Wherein n represents the number of samples, ω n Is a weight adjustment coefficient, sigma (·) represents Sigmoid function, y n Representing dataSample tag, x n Representing the data predictors. The outer bounding box loss f box The CIoU method is adopted for calculation, so that the problem of non-coincident boundary frames is solved while the convergence speed is ensured, the target regression frame is more stable, and the positioning target is more accurate, namely
Where α represents the balance weight coefficient, v measures the similarity of aspect ratios, ρ (b, b) gt ) Representing the calculation of the prediction box b and the target box b gt The Euclidean distance between the center points, c, represents the diagonal distance of the smallest bounding rectangle that can contain both the predicted and target frames, and IOU represents the calculated intersection ratio of the predicted and target frames.
2 lightweight traffic sign detection model
According to the invention, a lightweight convolutional neural network MobileNeXt is adopted as a backbone network of Yolov5s for model reconstruction. Sandglass Bottleneck in the MobileNeXt network places shortcut between the high-dimensional feature representations from the bottleneck structure based on the inverted residual block and uses deep convolution to encode spatial information on the high-dimensional features. The bottleneck structure adopts 1X 1 point-by-point convolution coding channel information, the input feature images are weighted and combined in the depth direction to obtain new feature information, the zero phenomenon of target feature extraction is avoided, and the two-time depth separable convolution at the head and tail positions reserves more space information of the traffic sign target to be detected, so that the improvement of the detection performance is facilitated. The special structure of Sandglass Bottleneck allows high-dimensional feature information to be transferred from the bottom layer to the deep layer, while the model requires fewer parameter amounts than the same model, and better performance can be achieved with a considerable computational expense. The structure of the lightweight convolutional neural network MobileNeXt as a new backbone network is shown in table 1.
Table 1 architecture of lightweight backbone networks
The MobileNeXt is combined and reconstructed with the Yolov5s model at the network depth of 0.33 and the network width of 0.50, so that the lightweight Yolov5s-MobileNeXt traffic sign detection model is obtained under the condition that the whole detection network structure is basically unchanged, and the parameters of the detection model are obviously reduced based on the characteristics of the depth separable convolution and residual structure.
3 response-based objectivity scaling distillation training
According to the invention, pre-trained Yolov5s is selected as a teacher model, and improved lightweight Yolov5s-MobileNeXt is used as a student model for distillation training. The overall knowledge distillation framework is shown in fig. 5. The calculation method of the loss function of the student model is the same as that of the teacher model, and comprises the weighted sum of three parts of the regression loss of the boundary box, the target classification loss and the confidence prediction loss.

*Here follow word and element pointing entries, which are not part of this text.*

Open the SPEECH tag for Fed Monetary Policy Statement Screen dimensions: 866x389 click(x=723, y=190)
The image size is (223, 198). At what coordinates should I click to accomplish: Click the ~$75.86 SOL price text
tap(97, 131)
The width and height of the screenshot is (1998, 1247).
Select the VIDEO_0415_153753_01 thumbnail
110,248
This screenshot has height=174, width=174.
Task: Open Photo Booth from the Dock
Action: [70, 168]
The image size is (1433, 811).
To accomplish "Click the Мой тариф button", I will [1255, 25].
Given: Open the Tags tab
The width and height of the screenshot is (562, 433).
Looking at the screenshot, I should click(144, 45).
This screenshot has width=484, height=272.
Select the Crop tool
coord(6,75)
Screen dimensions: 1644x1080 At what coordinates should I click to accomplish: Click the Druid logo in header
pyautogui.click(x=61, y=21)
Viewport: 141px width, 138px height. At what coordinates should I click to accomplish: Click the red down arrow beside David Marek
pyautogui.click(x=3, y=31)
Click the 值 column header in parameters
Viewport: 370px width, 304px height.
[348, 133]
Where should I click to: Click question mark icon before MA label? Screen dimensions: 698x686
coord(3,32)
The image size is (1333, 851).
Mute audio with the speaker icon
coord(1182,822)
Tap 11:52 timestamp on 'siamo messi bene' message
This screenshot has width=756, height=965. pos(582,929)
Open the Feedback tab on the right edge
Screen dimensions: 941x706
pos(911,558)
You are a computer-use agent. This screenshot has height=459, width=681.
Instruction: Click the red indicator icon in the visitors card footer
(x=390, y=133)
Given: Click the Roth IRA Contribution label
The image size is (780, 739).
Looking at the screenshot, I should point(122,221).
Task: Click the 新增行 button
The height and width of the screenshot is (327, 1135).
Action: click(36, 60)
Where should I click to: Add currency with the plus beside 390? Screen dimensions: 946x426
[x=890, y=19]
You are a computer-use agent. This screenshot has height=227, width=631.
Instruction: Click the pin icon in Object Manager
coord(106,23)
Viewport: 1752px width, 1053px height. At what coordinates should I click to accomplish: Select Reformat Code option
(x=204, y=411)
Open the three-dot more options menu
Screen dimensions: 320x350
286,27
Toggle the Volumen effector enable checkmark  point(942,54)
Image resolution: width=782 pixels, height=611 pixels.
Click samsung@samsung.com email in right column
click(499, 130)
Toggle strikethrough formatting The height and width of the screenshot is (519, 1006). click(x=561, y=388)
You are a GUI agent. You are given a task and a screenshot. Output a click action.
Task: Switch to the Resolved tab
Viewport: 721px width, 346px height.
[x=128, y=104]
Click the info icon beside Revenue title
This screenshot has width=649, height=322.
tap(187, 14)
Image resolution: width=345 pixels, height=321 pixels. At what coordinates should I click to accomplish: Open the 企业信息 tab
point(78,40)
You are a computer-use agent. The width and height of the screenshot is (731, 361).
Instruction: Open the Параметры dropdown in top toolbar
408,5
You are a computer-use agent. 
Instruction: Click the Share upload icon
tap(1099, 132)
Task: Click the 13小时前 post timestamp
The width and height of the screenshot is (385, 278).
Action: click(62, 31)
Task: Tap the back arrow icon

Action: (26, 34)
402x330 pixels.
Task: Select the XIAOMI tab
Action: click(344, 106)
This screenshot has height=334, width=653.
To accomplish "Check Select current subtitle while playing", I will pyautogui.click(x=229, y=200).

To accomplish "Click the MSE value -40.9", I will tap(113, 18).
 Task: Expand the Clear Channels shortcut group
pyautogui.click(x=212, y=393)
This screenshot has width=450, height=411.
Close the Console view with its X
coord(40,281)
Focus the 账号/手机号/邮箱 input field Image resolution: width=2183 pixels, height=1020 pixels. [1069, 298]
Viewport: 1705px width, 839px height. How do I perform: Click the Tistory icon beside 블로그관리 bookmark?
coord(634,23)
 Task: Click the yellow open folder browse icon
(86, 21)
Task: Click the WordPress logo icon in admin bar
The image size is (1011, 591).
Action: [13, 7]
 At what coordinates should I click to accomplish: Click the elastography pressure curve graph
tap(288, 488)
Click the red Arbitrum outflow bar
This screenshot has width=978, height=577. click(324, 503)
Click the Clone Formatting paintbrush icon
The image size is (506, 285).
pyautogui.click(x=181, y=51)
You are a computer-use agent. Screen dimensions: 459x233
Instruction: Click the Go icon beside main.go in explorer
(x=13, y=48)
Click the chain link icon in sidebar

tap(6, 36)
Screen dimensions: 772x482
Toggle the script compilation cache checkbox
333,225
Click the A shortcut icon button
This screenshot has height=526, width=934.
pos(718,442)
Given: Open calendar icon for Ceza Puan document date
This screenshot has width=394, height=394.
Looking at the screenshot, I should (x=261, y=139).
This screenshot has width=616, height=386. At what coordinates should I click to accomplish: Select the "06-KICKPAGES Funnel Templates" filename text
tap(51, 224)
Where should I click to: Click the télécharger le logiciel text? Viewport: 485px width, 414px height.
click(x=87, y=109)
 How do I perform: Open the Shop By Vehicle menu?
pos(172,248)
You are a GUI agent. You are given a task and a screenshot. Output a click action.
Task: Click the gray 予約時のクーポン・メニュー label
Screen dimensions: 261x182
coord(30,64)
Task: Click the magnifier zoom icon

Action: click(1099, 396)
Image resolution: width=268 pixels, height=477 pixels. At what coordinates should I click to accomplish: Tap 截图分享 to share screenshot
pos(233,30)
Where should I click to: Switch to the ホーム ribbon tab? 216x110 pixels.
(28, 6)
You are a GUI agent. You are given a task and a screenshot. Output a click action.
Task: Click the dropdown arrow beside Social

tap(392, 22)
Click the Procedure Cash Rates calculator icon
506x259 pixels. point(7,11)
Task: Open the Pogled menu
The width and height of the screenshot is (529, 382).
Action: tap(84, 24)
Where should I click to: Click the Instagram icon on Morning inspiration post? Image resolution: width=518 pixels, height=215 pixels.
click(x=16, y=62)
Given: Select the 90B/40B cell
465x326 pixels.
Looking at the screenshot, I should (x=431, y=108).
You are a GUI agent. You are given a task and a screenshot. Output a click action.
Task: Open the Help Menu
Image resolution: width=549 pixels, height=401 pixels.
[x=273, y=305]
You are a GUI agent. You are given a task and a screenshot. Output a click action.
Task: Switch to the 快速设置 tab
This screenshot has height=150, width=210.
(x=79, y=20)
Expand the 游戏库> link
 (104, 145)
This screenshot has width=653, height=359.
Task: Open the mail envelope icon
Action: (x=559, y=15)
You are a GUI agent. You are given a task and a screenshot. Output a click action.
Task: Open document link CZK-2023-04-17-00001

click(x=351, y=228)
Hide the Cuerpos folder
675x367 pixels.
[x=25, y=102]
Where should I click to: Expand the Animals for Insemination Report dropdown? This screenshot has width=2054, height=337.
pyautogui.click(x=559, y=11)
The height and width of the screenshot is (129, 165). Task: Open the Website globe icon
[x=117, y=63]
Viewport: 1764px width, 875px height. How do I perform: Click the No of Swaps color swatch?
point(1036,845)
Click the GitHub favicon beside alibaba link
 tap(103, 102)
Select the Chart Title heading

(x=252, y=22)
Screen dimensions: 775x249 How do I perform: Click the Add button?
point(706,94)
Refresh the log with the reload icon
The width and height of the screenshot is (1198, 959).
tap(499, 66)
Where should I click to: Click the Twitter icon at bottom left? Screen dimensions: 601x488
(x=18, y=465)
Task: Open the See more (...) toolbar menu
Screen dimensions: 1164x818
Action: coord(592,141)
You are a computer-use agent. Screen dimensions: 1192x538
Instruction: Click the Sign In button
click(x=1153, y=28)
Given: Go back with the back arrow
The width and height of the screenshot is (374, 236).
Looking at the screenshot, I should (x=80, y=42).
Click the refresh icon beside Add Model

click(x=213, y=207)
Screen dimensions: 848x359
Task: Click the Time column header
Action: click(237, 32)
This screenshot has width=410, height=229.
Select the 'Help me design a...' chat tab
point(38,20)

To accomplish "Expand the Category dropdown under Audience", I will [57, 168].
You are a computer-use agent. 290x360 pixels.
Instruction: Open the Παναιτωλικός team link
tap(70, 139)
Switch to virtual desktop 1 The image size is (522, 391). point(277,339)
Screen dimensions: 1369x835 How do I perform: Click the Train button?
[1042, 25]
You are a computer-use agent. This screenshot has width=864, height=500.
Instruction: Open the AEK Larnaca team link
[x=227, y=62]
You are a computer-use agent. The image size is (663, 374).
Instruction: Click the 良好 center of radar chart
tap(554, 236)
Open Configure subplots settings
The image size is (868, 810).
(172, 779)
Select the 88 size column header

In the distillation training, the dense prediction output of the last layer of the teacher model can lead to the error learning of the boundary frame of the student model, so that the background prediction of the teacher network for learning by the student network is avoided based on the object scaling strategy, namely, the student model learns the target regression frame and the class probability only when the confidence of the teacher model is high, otherwise, the loss is measured according to the original calculation mode. The distillation loss function of the subject scaling is shown below.
Wherein ε is a weighting coefficient, a tableThe distillation loss fraction is shown as a proportion of the total loss function, and when ε=0, the addition of the three functions is equivalent to equation (1). The larger the epsilon value, the more knowledge the teacher model is learned. c i t ,o i t ,b i t Respectively represent the class probability, the object confidence of the pre-trained teacher model and the logic output of the bounding box. F (F) * And the KL divergence calculation is represented and used for measuring the similarity of prediction output of the teacher model and the student model, so that the student model is stimulated to learn the output characteristics of the teacher model.For the objectivity output of the teacher model, the probability that each bounding box contains a target is represented. Meanwhile, the importance of the soft target of the teacher model is controlled by introducing the temperature factor, and the distillation loss function formula with the temperature factor is shown as follows.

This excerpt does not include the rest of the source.